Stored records
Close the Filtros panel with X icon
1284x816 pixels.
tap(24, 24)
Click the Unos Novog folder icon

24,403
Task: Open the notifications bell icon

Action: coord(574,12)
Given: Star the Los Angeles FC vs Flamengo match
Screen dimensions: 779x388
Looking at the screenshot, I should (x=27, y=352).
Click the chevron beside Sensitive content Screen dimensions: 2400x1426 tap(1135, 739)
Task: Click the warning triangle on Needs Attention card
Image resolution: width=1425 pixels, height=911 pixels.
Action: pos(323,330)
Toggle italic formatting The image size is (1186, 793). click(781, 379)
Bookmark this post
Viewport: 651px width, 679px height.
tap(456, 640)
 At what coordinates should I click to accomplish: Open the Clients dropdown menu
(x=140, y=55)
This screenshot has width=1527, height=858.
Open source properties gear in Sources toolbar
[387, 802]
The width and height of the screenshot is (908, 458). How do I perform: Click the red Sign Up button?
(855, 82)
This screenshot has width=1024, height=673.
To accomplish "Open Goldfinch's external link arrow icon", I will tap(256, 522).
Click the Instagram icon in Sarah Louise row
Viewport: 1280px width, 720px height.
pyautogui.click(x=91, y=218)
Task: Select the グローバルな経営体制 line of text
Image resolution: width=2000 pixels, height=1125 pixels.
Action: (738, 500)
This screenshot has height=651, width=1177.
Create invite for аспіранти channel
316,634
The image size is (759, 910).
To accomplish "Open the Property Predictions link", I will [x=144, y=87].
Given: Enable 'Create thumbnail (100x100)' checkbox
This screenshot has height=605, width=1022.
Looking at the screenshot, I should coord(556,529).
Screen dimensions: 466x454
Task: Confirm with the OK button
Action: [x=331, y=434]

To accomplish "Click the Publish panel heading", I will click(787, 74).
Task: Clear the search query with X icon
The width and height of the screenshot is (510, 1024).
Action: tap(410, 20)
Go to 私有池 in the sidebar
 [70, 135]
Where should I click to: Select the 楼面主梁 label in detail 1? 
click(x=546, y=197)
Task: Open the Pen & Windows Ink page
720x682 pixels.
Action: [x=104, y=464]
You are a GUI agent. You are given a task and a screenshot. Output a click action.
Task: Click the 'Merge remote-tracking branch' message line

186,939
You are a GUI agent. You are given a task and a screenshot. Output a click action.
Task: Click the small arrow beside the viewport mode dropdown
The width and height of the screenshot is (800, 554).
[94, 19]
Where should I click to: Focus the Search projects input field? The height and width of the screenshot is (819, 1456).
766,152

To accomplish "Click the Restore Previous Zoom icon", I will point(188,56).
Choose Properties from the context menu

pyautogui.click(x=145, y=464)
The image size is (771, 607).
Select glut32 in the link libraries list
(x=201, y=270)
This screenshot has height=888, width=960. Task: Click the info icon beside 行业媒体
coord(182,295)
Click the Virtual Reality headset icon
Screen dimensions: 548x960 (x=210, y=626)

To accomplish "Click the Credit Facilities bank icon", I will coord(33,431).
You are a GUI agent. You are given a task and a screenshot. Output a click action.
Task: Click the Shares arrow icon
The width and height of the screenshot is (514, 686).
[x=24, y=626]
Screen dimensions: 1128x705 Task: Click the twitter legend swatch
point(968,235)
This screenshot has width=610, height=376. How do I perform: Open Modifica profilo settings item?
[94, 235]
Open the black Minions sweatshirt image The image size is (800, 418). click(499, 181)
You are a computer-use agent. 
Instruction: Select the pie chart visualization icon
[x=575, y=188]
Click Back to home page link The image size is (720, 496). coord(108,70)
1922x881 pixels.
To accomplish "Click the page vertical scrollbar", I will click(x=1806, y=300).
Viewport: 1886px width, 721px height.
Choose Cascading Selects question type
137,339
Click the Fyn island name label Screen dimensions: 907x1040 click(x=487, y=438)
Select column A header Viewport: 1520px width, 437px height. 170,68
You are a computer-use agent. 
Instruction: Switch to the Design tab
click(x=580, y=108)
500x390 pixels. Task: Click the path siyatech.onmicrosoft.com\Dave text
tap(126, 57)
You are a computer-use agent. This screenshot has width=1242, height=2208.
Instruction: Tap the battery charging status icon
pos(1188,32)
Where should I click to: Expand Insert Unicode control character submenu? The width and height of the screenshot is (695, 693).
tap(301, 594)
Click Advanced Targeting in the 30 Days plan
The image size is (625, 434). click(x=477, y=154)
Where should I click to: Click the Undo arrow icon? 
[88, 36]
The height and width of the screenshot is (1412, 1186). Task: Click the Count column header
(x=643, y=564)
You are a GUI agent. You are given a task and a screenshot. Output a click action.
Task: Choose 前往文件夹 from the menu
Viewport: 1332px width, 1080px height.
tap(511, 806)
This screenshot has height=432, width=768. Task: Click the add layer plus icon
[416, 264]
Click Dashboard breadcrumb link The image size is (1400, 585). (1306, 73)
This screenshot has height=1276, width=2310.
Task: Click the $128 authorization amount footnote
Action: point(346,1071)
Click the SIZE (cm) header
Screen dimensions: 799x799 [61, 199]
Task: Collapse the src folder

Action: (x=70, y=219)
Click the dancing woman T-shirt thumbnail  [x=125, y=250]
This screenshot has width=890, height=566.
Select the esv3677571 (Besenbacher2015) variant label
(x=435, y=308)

* **Task to complete**
Reproduce the entries above in full, precisely as written.

* **Answer below**
Close the Filtros panel with X icon
1284x816 pixels.
tap(24, 24)
Click the Unos Novog folder icon

24,403
Task: Open the notifications bell icon

Action: coord(574,12)
Given: Star the Los Angeles FC vs Flamengo match
Screen dimensions: 779x388
Looking at the screenshot, I should (x=27, y=352).
Click the chevron beside Sensitive content Screen dimensions: 2400x1426 tap(1135, 739)
Task: Click the warning triangle on Needs Attention card
Image resolution: width=1425 pixels, height=911 pixels.
Action: pos(323,330)
Toggle italic formatting The image size is (1186, 793). click(781, 379)
Bookmark this post
Viewport: 651px width, 679px height.
tap(456, 640)
 At what coordinates should I click to accomplish: Open the Clients dropdown menu
(x=140, y=55)
This screenshot has width=1527, height=858.
Open source properties gear in Sources toolbar
[387, 802]
The width and height of the screenshot is (908, 458). How do I perform: Click the red Sign Up button?
(855, 82)
This screenshot has width=1024, height=673.
To accomplish "Open Goldfinch's external link arrow icon", I will tap(256, 522).
Click the Instagram icon in Sarah Louise row
Viewport: 1280px width, 720px height.
pyautogui.click(x=91, y=218)
Task: Select the グローバルな経営体制 line of text
Image resolution: width=2000 pixels, height=1125 pixels.
Action: (738, 500)
This screenshot has height=651, width=1177.
Create invite for аспіранти channel
316,634
The image size is (759, 910).
To accomplish "Open the Property Predictions link", I will [x=144, y=87].
Given: Enable 'Create thumbnail (100x100)' checkbox
This screenshot has height=605, width=1022.
Looking at the screenshot, I should coord(556,529).
Screen dimensions: 466x454
Task: Confirm with the OK button
Action: [x=331, y=434]

To accomplish "Click the Publish panel heading", I will click(787, 74).
Task: Clear the search query with X icon
The width and height of the screenshot is (510, 1024).
Action: tap(410, 20)
Go to 私有池 in the sidebar
 [70, 135]
Where should I click to: Select the 楼面主梁 label in detail 1? 
click(x=546, y=197)
Task: Open the Pen & Windows Ink page
720x682 pixels.
Action: [x=104, y=464]
You are a GUI agent. You are given a task and a screenshot. Output a click action.
Task: Click the 'Merge remote-tracking branch' message line

186,939
You are a GUI agent. You are given a task and a screenshot. Output a click action.
Task: Click the small arrow beside the viewport mode dropdown
The width and height of the screenshot is (800, 554).
[94, 19]
Where should I click to: Focus the Search projects input field? The height and width of the screenshot is (819, 1456).
766,152

To accomplish "Click the Restore Previous Zoom icon", I will point(188,56).
Choose Properties from the context menu

pyautogui.click(x=145, y=464)
The image size is (771, 607).
Select glut32 in the link libraries list
(x=201, y=270)
This screenshot has height=888, width=960. Task: Click the info icon beside 行业媒体
coord(182,295)
Click the Virtual Reality headset icon
Screen dimensions: 548x960 (x=210, y=626)

To accomplish "Click the Credit Facilities bank icon", I will coord(33,431).
You are a GUI agent. You are given a task and a screenshot. Output a click action.
Task: Click the Shares arrow icon
The width and height of the screenshot is (514, 686).
[x=24, y=626]
Screen dimensions: 1128x705 Task: Click the twitter legend swatch
point(968,235)
This screenshot has width=610, height=376. How do I perform: Open Modifica profilo settings item?
[94, 235]
Open the black Minions sweatshirt image The image size is (800, 418). click(499, 181)
You are a computer-use agent. 
Instruction: Select the pie chart visualization icon
[x=575, y=188]
Click Back to home page link The image size is (720, 496). coord(108,70)
1922x881 pixels.
To accomplish "Click the page vertical scrollbar", I will click(x=1806, y=300).
Viewport: 1886px width, 721px height.
Choose Cascading Selects question type
137,339
Click the Fyn island name label Screen dimensions: 907x1040 click(x=487, y=438)
Select column A header Viewport: 1520px width, 437px height. 170,68
You are a computer-use agent. 
Instruction: Switch to the Design tab
click(x=580, y=108)
500x390 pixels. Task: Click the path siyatech.onmicrosoft.com\Dave text
tap(126, 57)
You are a computer-use agent. This screenshot has width=1242, height=2208.
Instruction: Tap the battery charging status icon
pos(1188,32)
Where should I click to: Expand Insert Unicode control character submenu? The width and height of the screenshot is (695, 693).
tap(301, 594)
Click Advanced Targeting in the 30 Days plan
The image size is (625, 434). click(x=477, y=154)
Where should I click to: Click the Undo arrow icon? 
[88, 36]
The height and width of the screenshot is (1412, 1186). Task: Click the Count column header
(x=643, y=564)
You are a GUI agent. You are given a task and a screenshot. Output a click action.
Task: Choose 前往文件夹 from the menu
Viewport: 1332px width, 1080px height.
tap(511, 806)
This screenshot has height=432, width=768. Task: Click the add layer plus icon
[416, 264]
Click Dashboard breadcrumb link The image size is (1400, 585). (1306, 73)
This screenshot has height=1276, width=2310.
Task: Click the $128 authorization amount footnote
Action: point(346,1071)
Click the SIZE (cm) header
Screen dimensions: 799x799 [61, 199]
Task: Collapse the src folder

Action: (x=70, y=219)
Click the dancing woman T-shirt thumbnail  [x=125, y=250]
This screenshot has width=890, height=566.
Select the esv3677571 (Besenbacher2015) variant label
(x=435, y=308)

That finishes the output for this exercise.